I would build a spud that fits the hole and the other end in a collet in the spindle.  That would hold the housing in position.  Then build up a fixture that bolts to whatever convenient holes you have available.  Build the fixture from the bolt holes down.  Bolt the fixture together until you can get it off of the machine and over to the welder.


----------



## alloy (Dec 16, 2015)

Jim, I just need you to build that 5th axis we talked about and I can farm the work on this out to you 

I'll make the spud as soon as I find a lathe to use.  I don't have a 3 jaw for mine yet, just the 5C collet closer.

I have another housing I do and I attach it to a fixture plate that's bolted to a 6" angle plate.  I ream 2 holes in the housing for accuracy, and they go onto 2 dowel pins on the fixture.   I want to do the same thing on this one.  

The spud will give me a perfectly vertical hole, then I'm thinking of bolting a plate onto the mounting holes on the housing where it bolts to the back f the trans.  The I need to square it up and figure a way  to attach it to the table parallel to X axis.   I am considering making a large plate that will register on the T slots and have both the fixture plates parallel to X and Y on it.  Then I just put the fixture on and it will be square, bolt it down, and dial in my origin point.  It will cost more for materials, but will be much easier to set up that 2 separate fixtures.

I'm still thinking of how to do this.  I have about 10 days off at Christmas and this is one thing I'm hoping to work on.


----------



## JimDawson (Dec 16, 2015)

I think I know somebody with a lathe and a chuck


----------



## alloy (Dec 17, 2015)

I'll take you up on that.  

Would be nice to brainstorm how to make the fixture.


----------



## alloy (Dec 19, 2015)

Went out to Jim's yesterday and got the spud made.  We were looking at the housing and Jim came up with the idea of using the angle mount that came on the Acer mill head I got at the auction as a fixture.   I had thought about an angle plate but a 12" one was expensive.  So this will work perfectly.

The idea is to use jack screws with a swivel base to set the angle on the angle plate.  So I'll just need to square the plate up, dial in a corner and go the the position where the hole needs to be machined.

I trammed the head in on the Kent today and used it to set everything up.  I'm not using it right now, am waiting for the DRO to come in. So it's not a problem leaving the fixture on it while I order parts in to finish up everything.

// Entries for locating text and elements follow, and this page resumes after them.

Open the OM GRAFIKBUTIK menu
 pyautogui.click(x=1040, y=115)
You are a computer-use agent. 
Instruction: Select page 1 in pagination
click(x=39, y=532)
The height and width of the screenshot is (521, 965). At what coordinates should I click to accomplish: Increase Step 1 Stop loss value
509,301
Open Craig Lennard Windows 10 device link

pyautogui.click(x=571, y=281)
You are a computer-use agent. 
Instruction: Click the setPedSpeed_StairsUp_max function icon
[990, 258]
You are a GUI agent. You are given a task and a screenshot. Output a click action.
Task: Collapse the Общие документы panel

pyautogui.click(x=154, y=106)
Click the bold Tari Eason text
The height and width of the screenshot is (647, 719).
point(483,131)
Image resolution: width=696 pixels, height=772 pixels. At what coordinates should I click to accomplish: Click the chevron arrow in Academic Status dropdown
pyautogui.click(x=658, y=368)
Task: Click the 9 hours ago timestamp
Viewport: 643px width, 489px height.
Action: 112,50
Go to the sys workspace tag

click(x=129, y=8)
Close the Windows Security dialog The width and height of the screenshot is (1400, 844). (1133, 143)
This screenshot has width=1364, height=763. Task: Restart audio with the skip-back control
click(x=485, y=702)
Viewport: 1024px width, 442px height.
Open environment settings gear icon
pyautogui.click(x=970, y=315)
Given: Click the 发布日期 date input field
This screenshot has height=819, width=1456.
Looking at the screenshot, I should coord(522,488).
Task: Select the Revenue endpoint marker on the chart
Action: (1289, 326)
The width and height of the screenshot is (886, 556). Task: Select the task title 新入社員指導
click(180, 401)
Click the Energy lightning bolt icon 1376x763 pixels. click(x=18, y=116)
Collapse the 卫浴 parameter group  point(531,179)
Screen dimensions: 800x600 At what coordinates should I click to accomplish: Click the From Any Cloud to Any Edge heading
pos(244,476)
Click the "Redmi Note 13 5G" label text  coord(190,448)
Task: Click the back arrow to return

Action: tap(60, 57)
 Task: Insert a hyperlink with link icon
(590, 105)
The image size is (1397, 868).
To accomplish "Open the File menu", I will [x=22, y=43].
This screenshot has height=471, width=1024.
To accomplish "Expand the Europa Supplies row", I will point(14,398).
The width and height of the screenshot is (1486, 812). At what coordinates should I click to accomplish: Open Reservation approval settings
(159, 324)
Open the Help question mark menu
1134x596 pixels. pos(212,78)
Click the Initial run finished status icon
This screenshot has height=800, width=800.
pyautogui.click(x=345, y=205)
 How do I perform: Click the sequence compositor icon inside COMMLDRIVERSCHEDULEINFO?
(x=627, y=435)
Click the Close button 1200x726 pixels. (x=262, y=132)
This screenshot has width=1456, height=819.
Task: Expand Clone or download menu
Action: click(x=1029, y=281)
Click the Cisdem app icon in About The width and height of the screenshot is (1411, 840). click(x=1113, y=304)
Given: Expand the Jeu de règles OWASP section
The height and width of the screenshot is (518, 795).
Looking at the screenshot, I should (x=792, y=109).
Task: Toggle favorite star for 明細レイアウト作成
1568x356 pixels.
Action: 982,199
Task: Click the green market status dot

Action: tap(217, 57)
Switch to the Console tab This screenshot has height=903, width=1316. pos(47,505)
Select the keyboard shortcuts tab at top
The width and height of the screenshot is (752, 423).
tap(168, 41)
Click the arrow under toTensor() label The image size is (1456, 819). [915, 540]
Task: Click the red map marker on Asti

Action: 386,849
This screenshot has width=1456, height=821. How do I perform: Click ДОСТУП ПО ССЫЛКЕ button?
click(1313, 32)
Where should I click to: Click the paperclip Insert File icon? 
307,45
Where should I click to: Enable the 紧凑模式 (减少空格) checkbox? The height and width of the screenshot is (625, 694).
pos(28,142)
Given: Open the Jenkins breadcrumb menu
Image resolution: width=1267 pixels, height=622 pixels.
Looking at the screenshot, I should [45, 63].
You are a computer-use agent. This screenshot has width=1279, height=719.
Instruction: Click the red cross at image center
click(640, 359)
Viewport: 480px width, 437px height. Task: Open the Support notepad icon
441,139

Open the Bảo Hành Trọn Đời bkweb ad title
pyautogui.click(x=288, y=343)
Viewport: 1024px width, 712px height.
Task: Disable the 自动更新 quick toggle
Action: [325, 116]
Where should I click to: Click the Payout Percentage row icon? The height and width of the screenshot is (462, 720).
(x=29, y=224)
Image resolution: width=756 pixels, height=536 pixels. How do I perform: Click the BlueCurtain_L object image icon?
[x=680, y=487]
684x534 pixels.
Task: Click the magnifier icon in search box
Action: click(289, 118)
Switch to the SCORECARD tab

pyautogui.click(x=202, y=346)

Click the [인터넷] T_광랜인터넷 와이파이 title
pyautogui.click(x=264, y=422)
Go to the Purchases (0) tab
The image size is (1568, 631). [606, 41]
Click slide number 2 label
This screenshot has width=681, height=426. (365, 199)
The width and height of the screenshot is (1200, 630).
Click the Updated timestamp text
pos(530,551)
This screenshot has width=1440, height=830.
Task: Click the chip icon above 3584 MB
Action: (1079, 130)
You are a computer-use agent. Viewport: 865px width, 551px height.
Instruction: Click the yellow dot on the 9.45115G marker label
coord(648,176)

The hole looks like it's about 16 degrees to the right, and with tilting the angle plate I can just rotate the housing on the plate to get my second angle.    Started drilling the holes to mount the housing to the plate and realized I didn't have a 7/16" tap.  So  I'll find one and work on it tomorrow hopefully and order in the jack screws.


----------



## mattthemuppet2 (Dec 19, 2015)

that's a neat solution - it'll be fun to see the finished product!


----------